Afghan vice president’s return thwarted as plane is turned back

During nearly two months of de facto exile in Turkey, Afghanistan’s embattled vice president Gen Abdul Rashid Dostum hastily formed a new coalition of the discontented. On Monday, he tried to return to Afghanistan to advance their cause.

But as hundreds of supporters waited late into the night at an airport in northern Afghanistan, the small private plane carrying Dostum, an ex-warlord, was denied permission to land on orders from the central government, according to several Afghan and Western officials.

The episode will probably deepen Afghanistan’s political crisis, testing the limits of Dostum, a politician who has been volatile in the past and who has threatened to turn his wrath against President Ashraf Ghani’s government, which he helped bring to power but now accuses of marginalizing him.

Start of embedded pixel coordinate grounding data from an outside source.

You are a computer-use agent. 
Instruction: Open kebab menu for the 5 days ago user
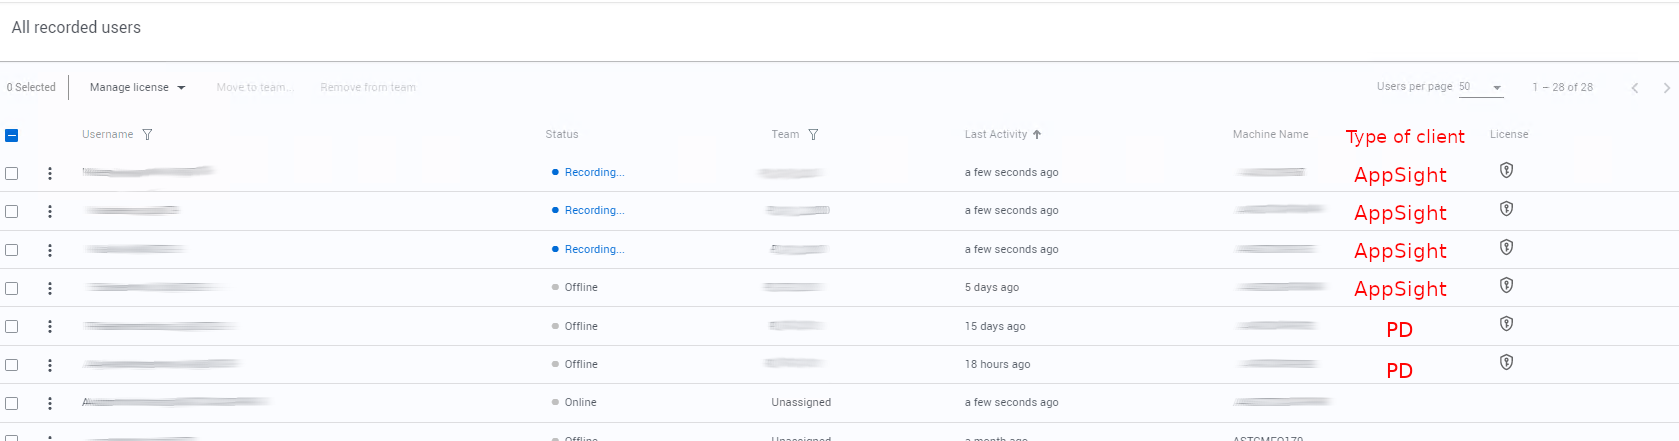click(x=50, y=288)
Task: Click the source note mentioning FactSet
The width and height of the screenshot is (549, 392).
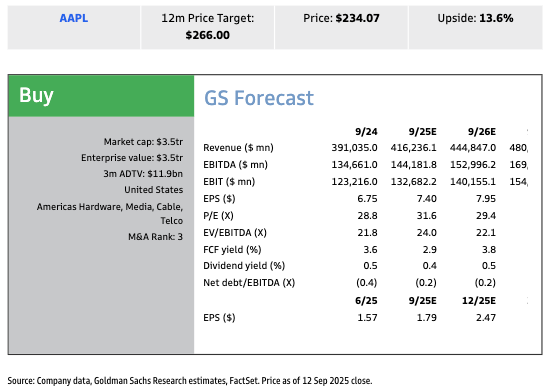Action: pyautogui.click(x=189, y=381)
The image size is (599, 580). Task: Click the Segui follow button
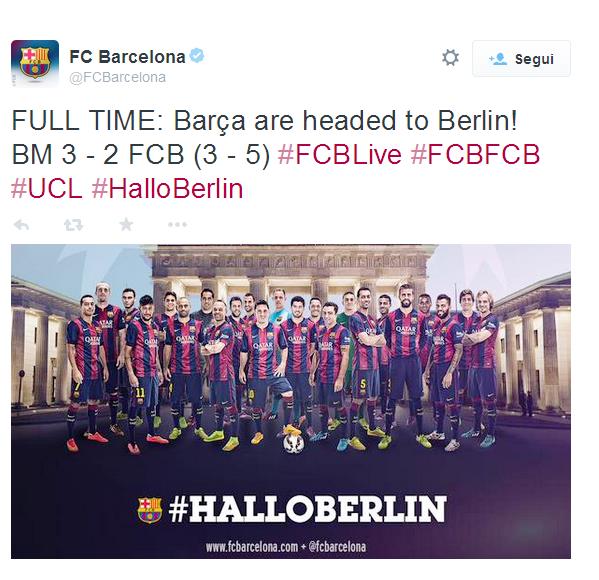pyautogui.click(x=521, y=59)
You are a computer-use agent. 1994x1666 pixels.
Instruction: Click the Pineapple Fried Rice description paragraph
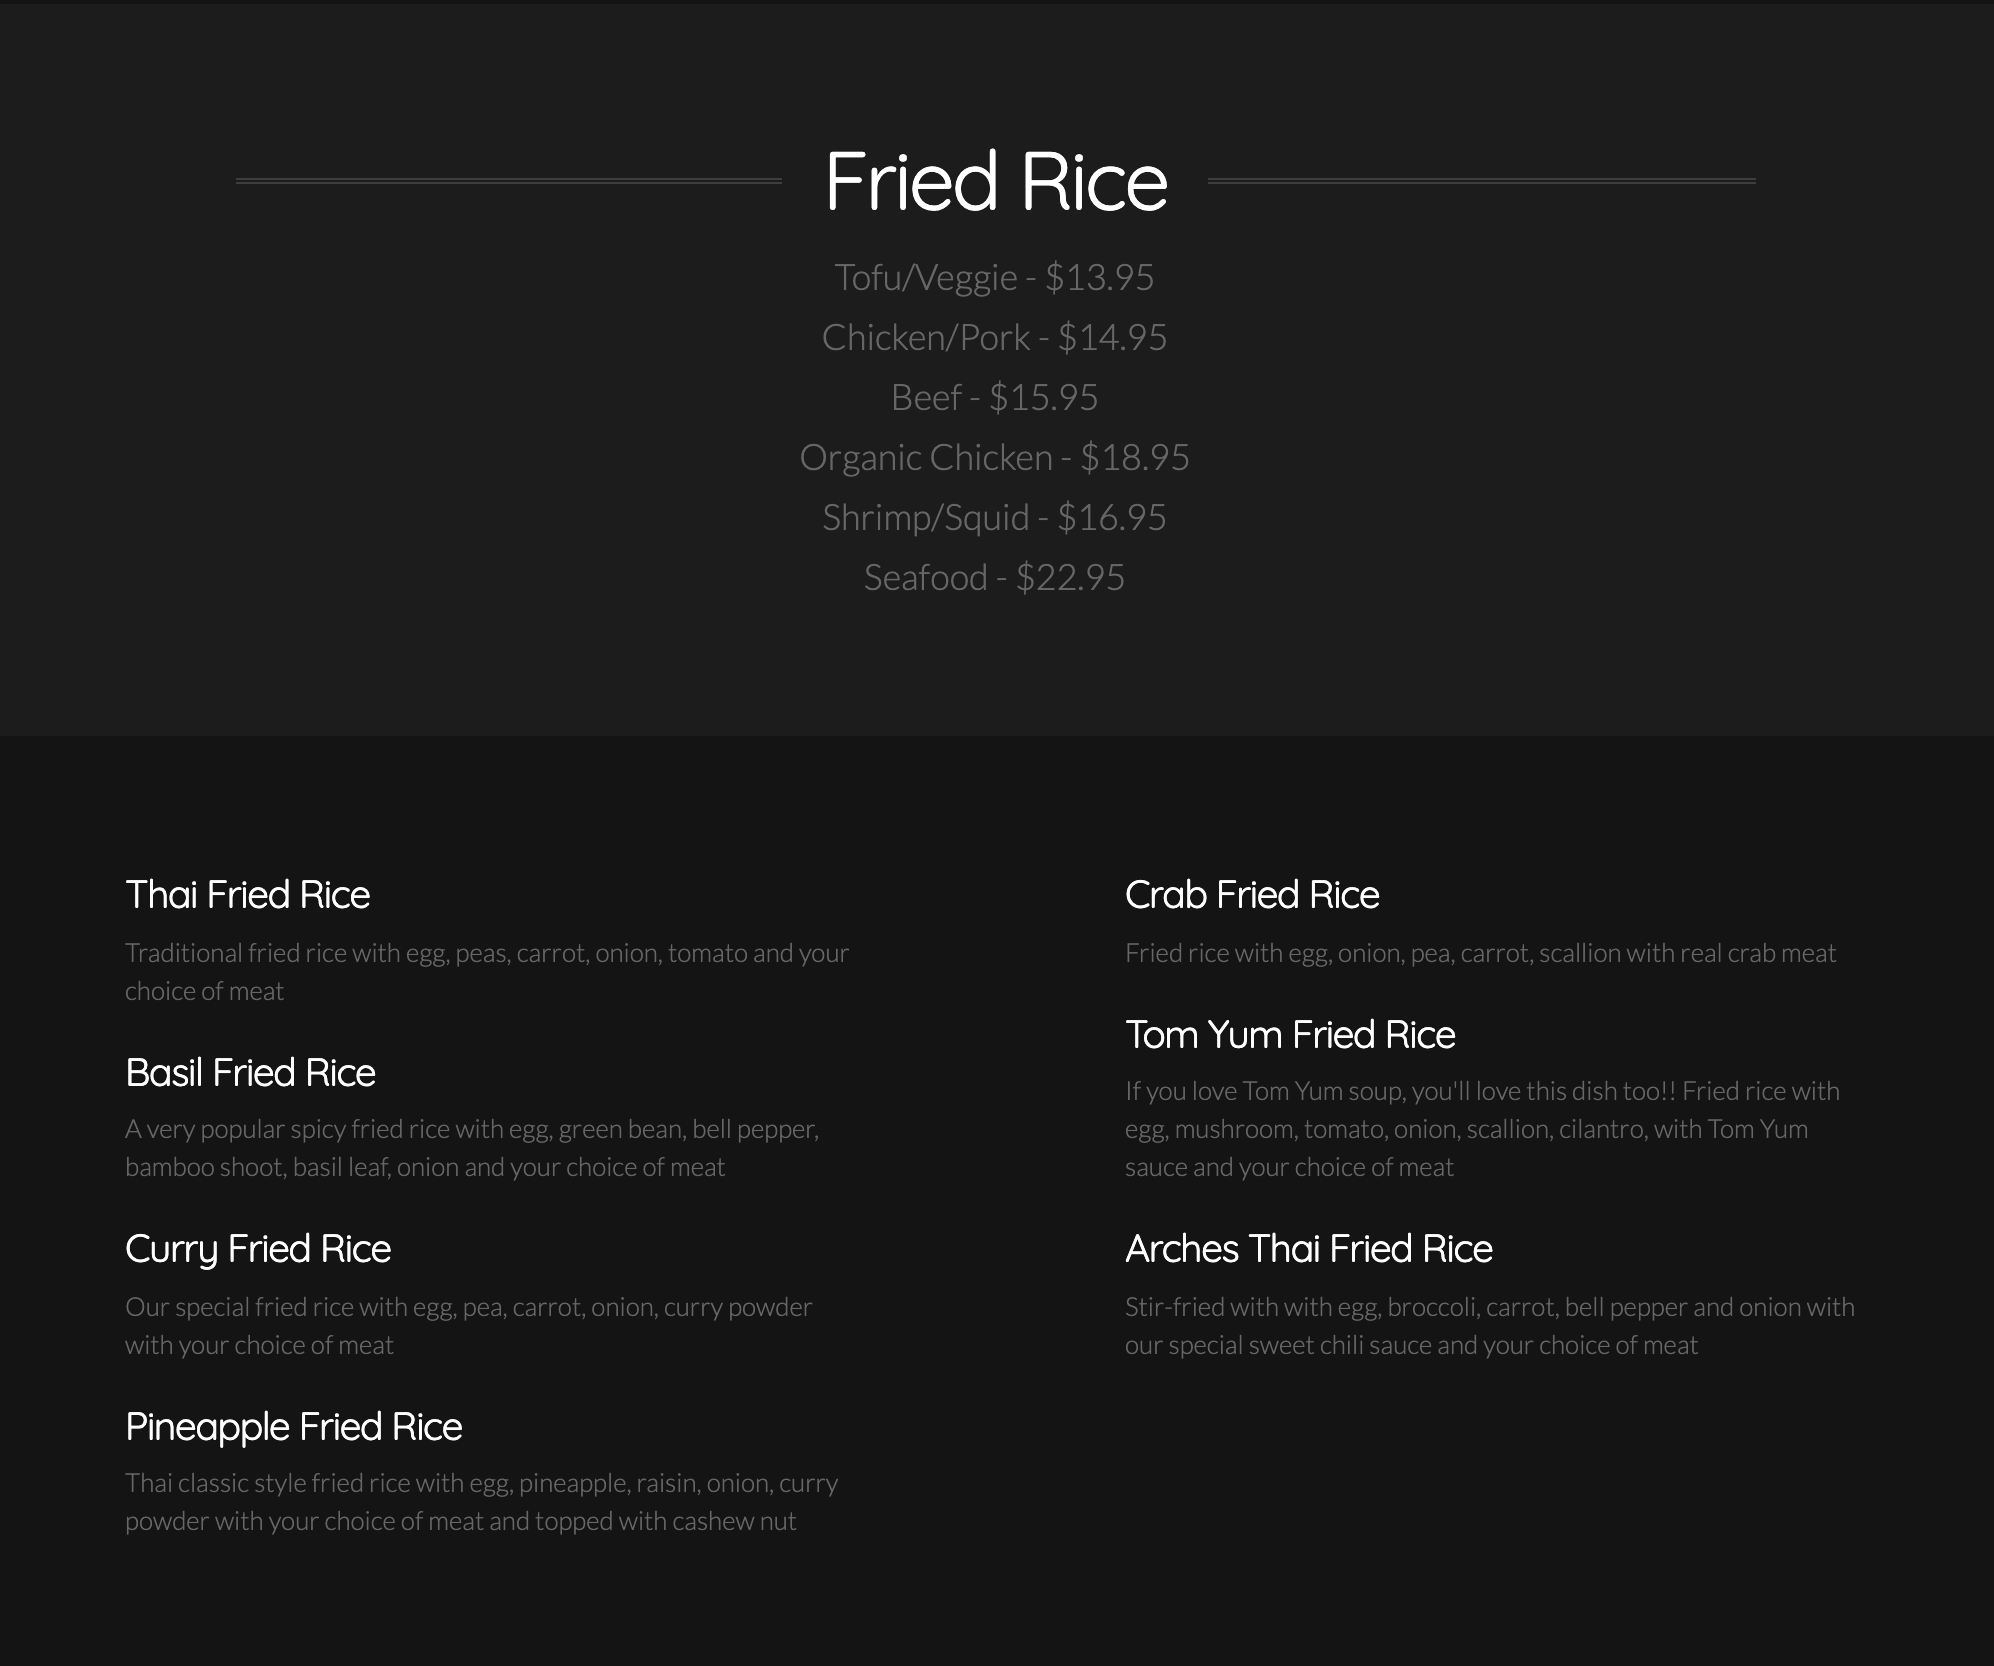coord(481,1502)
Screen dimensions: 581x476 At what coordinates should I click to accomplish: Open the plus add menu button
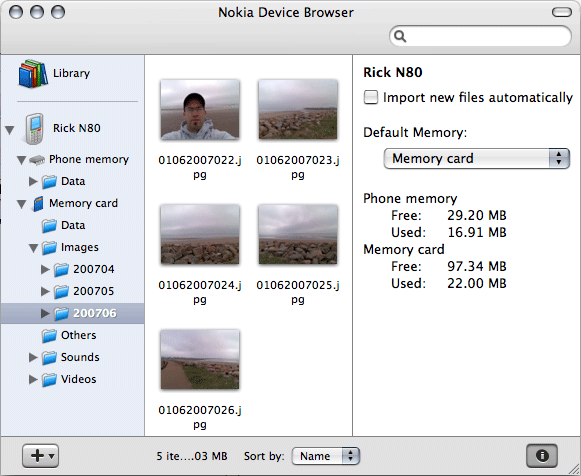coord(40,456)
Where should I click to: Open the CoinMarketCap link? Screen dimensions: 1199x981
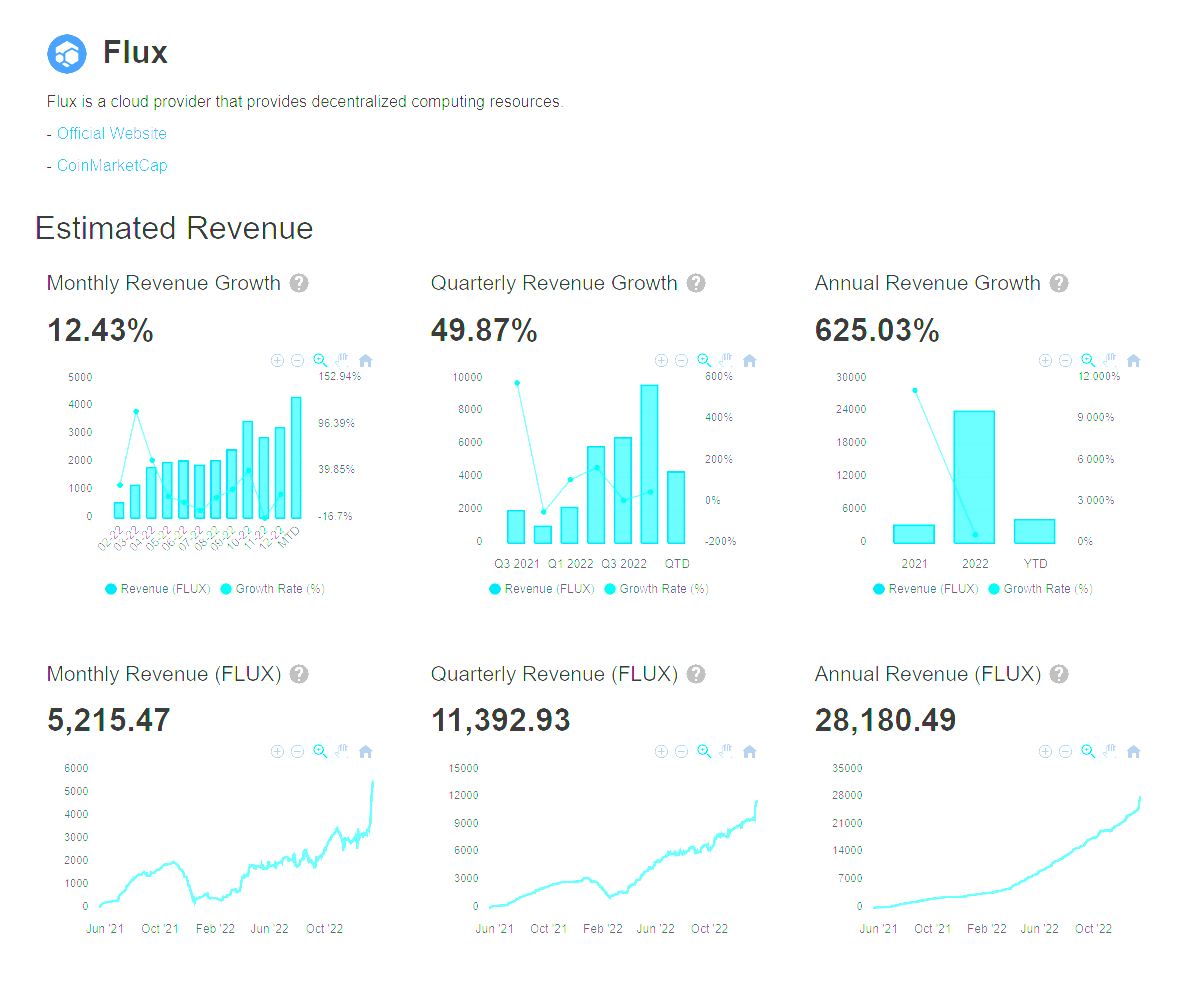[112, 166]
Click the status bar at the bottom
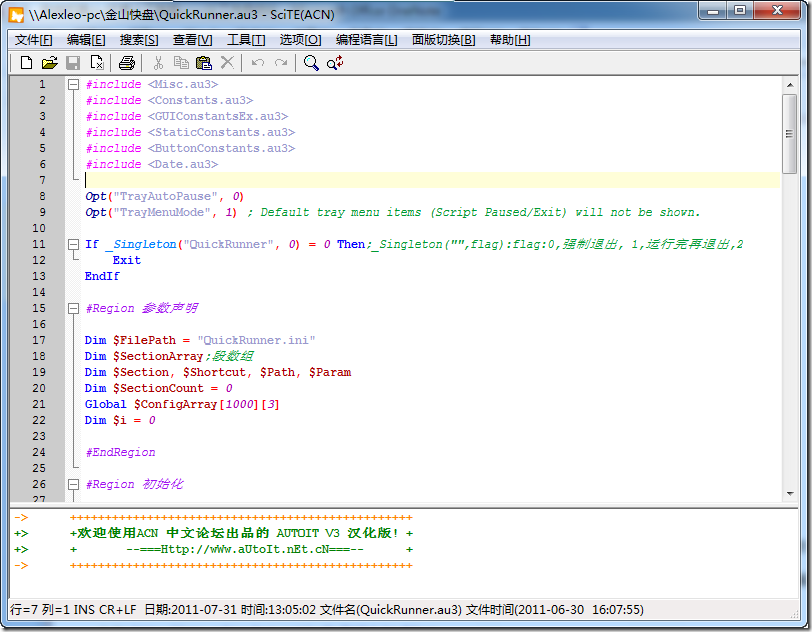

Supporters of Dostum who gathered at the airport in the northern city of Mazar-i-Sharif to greet him were frustrated when he was turned away. “There were about 500 to 1,000 people waiting for him, and we waited for three hours,” said Raees Abdul Khaliq, a member of the Balkh provincial council who was at the airport Monday night. “The central government, against all the laws of Afghanistan and the world, against the fact that the president cannot rule an ordinary citizen — let alone the vice president — a criminal until proven by a court, told the plane not to land.”

Dostum has been in conflict with the government for months, most recently over a criminal investigation into accusations that he and his bodyguards kidnapped and sexually assaulted a political rival. The vice president is turning out to be one of the biggest headaches of Ghani’s presidency.

As it became clear that Dostum would not answer to the Afghan legal system on the sexual assault charges, defying multiple requests by the attorney general’s office, Ghani’s team sought to disregard Dostum and drive him into self-imposed exile in Turkey. That approach was also used in 2008, when Dostum was accused of a similar assault against another rival. Dostum left for Turkey in the middle of the night on May 19.

Dostum’s new political alliance, which was announced last month in Ankara, the Turkish capital, has a strong base in northern Afghanistan. Members of the alliance have been working on a grand introduction for the alliance in Mazar-i-Sharif.